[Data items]
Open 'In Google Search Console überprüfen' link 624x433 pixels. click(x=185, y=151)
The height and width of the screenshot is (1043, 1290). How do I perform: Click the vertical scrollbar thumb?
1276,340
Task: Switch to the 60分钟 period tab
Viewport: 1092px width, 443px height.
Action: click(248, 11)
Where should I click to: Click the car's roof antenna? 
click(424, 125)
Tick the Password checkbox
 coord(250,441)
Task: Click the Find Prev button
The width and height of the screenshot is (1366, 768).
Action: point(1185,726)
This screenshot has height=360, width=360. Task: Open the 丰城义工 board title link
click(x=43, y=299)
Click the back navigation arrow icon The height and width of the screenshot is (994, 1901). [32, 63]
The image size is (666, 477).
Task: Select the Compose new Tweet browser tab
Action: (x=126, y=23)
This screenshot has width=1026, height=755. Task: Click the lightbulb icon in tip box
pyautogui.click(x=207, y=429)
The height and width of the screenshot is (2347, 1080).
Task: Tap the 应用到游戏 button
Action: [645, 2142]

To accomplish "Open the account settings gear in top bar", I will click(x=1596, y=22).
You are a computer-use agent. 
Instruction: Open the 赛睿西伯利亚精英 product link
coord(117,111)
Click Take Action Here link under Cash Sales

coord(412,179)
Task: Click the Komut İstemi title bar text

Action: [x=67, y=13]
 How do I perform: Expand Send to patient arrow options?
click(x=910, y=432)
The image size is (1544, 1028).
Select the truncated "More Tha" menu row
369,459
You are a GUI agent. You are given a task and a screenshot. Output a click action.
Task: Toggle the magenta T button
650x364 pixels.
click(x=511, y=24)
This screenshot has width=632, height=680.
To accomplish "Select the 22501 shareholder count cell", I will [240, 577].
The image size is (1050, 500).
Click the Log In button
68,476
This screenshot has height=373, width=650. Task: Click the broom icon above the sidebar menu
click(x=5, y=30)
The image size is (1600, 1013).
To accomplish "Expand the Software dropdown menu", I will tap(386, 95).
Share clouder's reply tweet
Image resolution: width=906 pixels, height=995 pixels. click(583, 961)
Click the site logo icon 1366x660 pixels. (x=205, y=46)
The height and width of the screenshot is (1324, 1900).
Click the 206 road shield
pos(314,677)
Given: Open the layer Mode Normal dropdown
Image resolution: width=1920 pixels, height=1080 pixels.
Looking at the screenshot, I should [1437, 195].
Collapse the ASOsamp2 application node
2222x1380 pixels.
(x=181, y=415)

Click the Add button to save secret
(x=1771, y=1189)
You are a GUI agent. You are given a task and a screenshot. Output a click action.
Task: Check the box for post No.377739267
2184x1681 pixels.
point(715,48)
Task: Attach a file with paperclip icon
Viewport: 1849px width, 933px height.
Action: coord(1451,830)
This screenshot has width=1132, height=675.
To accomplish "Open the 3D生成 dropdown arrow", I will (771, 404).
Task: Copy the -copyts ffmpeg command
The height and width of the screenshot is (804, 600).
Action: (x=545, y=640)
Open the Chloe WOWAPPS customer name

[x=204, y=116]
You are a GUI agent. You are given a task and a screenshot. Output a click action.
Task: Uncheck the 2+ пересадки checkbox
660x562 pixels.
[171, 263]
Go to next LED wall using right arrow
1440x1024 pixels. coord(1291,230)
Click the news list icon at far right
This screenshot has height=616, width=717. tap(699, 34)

(Work to be completed): Format every non-blank line of the material above as a Markdown table with two columns, Row and Line. Number the rows in order and leave out the blank lines.

(Output):
| Row | Line |
|---|---|
| 1 | Open 'In Google Search Console überprüfen' link 624x433 pixels. click(x=185, y=151) |
| 2 | The height and width of the screenshot is (1043, 1290). How do I perform: Click the vertical scrollbar thumb? |
| 3 | 1276,340 |
| 4 | Task: Switch to the 60分钟 period tab |
| 5 | Viewport: 1092px width, 443px height. |
| 6 | Action: click(248, 11) |
| 7 | Where should I click to: Click the car's roof antenna?  |
| 8 | click(424, 125) |
| 9 | Tick the Password checkbox |
| 10 |  coord(250,441) |
| 11 | Task: Click the Find Prev button |
| 12 | The width and height of the screenshot is (1366, 768). |
| 13 | Action: point(1185,726) |
| 14 | This screenshot has height=360, width=360. Task: Open the 丰城义工 board title link |
| 15 | click(x=43, y=299) |
| 16 | Click the back navigation arrow icon The height and width of the screenshot is (994, 1901). [32, 63] |
| 17 | The image size is (666, 477). |
| 18 | Task: Select the Compose new Tweet browser tab |
| 19 | Action: (x=126, y=23) |
| 20 | This screenshot has width=1026, height=755. Task: Click the lightbulb icon in tip box |
| 21 | pyautogui.click(x=207, y=429) |
| 22 | The height and width of the screenshot is (2347, 1080). |
| 23 | Task: Tap the 应用到游戏 button |
| 24 | Action: [645, 2142] |
| 25 | To accomplish "Open the account settings gear in top bar", I will click(x=1596, y=22). |
| 26 | You are a computer-use agent.  |
| 27 | Instruction: Open the 赛睿西伯利亚精英 product link |
| 28 | coord(117,111) |
| 29 | Click Take Action Here link under Cash Sales |
| 30 | coord(412,179) |
| 31 | Task: Click the Komut İstemi title bar text |
| 32 | Action: [x=67, y=13] |
| 33 |  How do I perform: Expand Send to patient arrow options? |
| 34 | click(x=910, y=432) |
| 35 | The image size is (1544, 1028). |
| 36 | Select the truncated "More Tha" menu row |
| 37 | 369,459 |
| 38 | You are a GUI agent. You are given a task and a screenshot. Output a click action. |
| 39 | Task: Toggle the magenta T button |
| 40 | 650x364 pixels. |
| 41 | click(x=511, y=24) |
| 42 | This screenshot has width=632, height=680. |
| 43 | To accomplish "Select the 22501 shareholder count cell", I will [240, 577]. |
| 44 | The image size is (1050, 500). |
| 45 | Click the Log In button |
| 46 | 68,476 |
| 47 | This screenshot has height=373, width=650. Task: Click the broom icon above the sidebar menu |
| 48 | click(x=5, y=30) |
| 49 | The image size is (1600, 1013). |
| 50 | To accomplish "Expand the Software dropdown menu", I will tap(386, 95). |
| 51 | Share clouder's reply tweet |
| 52 | Image resolution: width=906 pixels, height=995 pixels. click(583, 961) |
| 53 | Click the site logo icon 1366x660 pixels. (x=205, y=46) |
| 54 | The height and width of the screenshot is (1324, 1900). |
| 55 | Click the 206 road shield |
| 56 | pos(314,677) |
| 57 | Given: Open the layer Mode Normal dropdown |
| 58 | Image resolution: width=1920 pixels, height=1080 pixels. |
| 59 | Looking at the screenshot, I should [1437, 195]. |
| 60 | Collapse the ASOsamp2 application node |
| 61 | 2222x1380 pixels. |
| 62 | (x=181, y=415) |
| 63 | Click the Add button to save secret |
| 64 | (x=1771, y=1189) |
| 65 | You are a GUI agent. You are given a task and a screenshot. Output a click action. |
| 66 | Task: Check the box for post No.377739267 |
| 67 | 2184x1681 pixels. |
| 68 | point(715,48) |
| 69 | Task: Attach a file with paperclip icon |
| 70 | Viewport: 1849px width, 933px height. |
| 71 | Action: coord(1451,830) |
| 72 | This screenshot has width=1132, height=675. |
| 73 | To accomplish "Open the 3D生成 dropdown arrow", I will (771, 404). |
| 74 | Task: Copy the -copyts ffmpeg command |
| 75 | The height and width of the screenshot is (804, 600). |
| 76 | Action: (x=545, y=640) |
| 77 | Open the Chloe WOWAPPS customer name |
| 78 | [x=204, y=116] |
| 79 | You are a GUI agent. You are given a task and a screenshot. Output a click action. |
| 80 | Task: Uncheck the 2+ пересадки checkbox |
| 81 | 660x562 pixels. |
| 82 | [171, 263] |
| 83 | Go to next LED wall using right arrow |
| 84 | 1440x1024 pixels. coord(1291,230) |
| 85 | Click the news list icon at far right |
| 86 | This screenshot has height=616, width=717. tap(699, 34) |